• _Exercise instructions_: Scan the data below and pick out the lines containing the word "header".

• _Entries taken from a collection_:
Start of Block

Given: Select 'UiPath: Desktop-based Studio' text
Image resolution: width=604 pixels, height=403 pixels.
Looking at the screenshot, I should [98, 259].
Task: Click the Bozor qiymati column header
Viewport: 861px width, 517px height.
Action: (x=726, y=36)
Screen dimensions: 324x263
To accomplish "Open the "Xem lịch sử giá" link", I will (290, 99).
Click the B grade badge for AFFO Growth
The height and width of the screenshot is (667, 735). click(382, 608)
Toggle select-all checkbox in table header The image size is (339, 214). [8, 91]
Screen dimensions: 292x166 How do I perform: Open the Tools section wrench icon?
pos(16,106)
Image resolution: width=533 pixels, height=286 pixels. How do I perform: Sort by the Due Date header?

End of Block

• _Expected answer_:
Task: Click the Bozor qiymati column header
Toggle select-all checkbox in table header The image size is (339, 214). [8, 91]
Image resolution: width=533 pixels, height=286 pixels. How do I perform: Sort by the Due Date header?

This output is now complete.